Latin hypercube sampling with python
Solution 1
I guess this is a late answer, but this is also for future visitors. I have just put up an implementation of multi-dimensional uniform Latin Hypercube sampling on git. It is minimal, but very easy to use. You can generate uniform random variables sampled in n dimensions using Latin Hypercube Sampling, if your variables are independent. Below is an example plot comparing Monte Carlo and Latin Hypercube Sampling with Multi-dimensional Uniformity (LHS-MDU) in two dimensions with zero correlation.
import lhsmdu
import matplotlib.pyplot as plt
import numpy
l = lhsmdu.sample(2,10) # Latin Hypercube Sampling of two variables, and 10 samples each.

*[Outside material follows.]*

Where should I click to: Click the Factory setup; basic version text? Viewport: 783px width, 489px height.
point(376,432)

k = lhsmdu.createRandomStandardUniformMatrix(2,10) # Monte Carlo Sampling
fig = plt.figure()
ax = fig.gca()
ax.set_xticks(numpy.arange(0,1,0.1))
ax.set_yticks(numpy.arange(0,1,0.1))
plt.scatter(k[0], k[1], color="b", label="LHS-MDU")

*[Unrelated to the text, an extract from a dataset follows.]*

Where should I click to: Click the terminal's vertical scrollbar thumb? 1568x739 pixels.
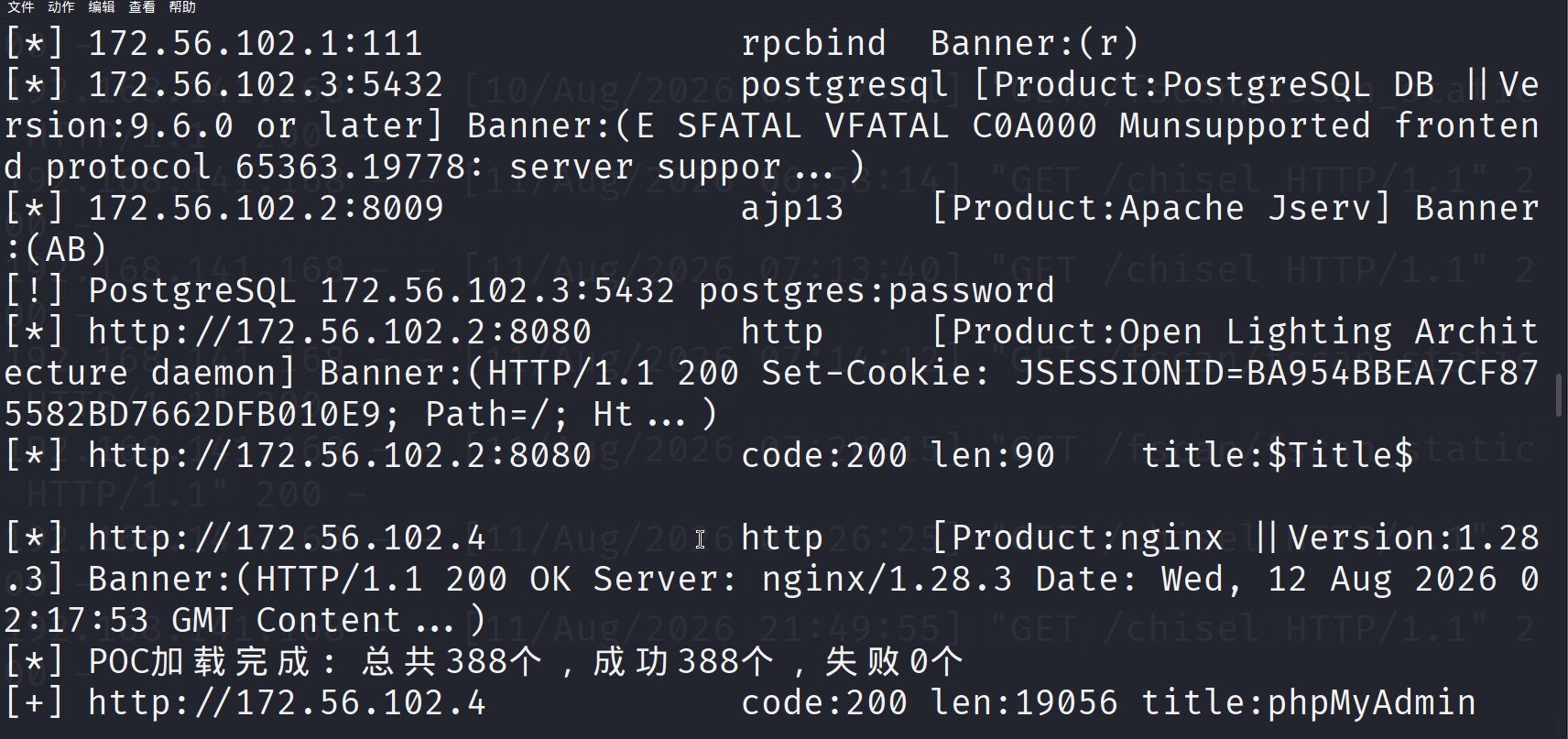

plt.scatter(l[0], l[1], color="r", label="MC")
plt.grid()
plt.show()
Solution 2
Now the pyDOE library provides a tool to generate Latin-hypercube-based samples.

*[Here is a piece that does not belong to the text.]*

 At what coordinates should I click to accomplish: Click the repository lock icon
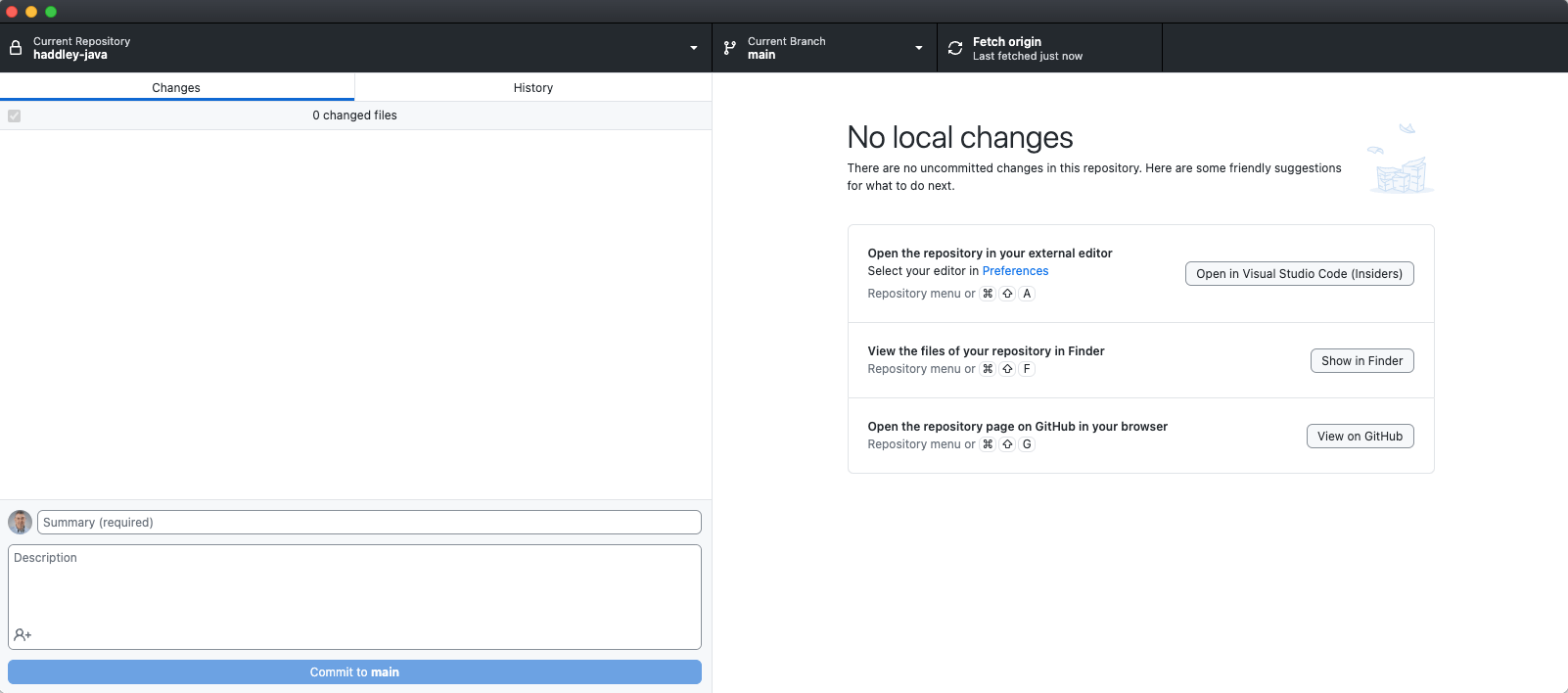point(16,48)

https://pythonhosted.org/pyDOE/randomized.html
to generate samples over n dimensions:
lhs(n, [samples, criterion, iterations])
where n is the number of dimensions, samples as the total number of the sample space.
Solution 3
This 2-D example samples uniformly on two dimensions, chooses each point with constant probability (thus keeping a binomially distributed number of points), selects randomly and without replacement those points from the sample space, and generates a pair of vectors which you can then pass through to your function f:
import numpy as np
import random
resolution = 10
keepprob = 0.5
min1, max1 = 0., 1.
min2, max2 = 3., 11.
keepnumber = np.random.binomial(resolution * resolution, keepprob,1)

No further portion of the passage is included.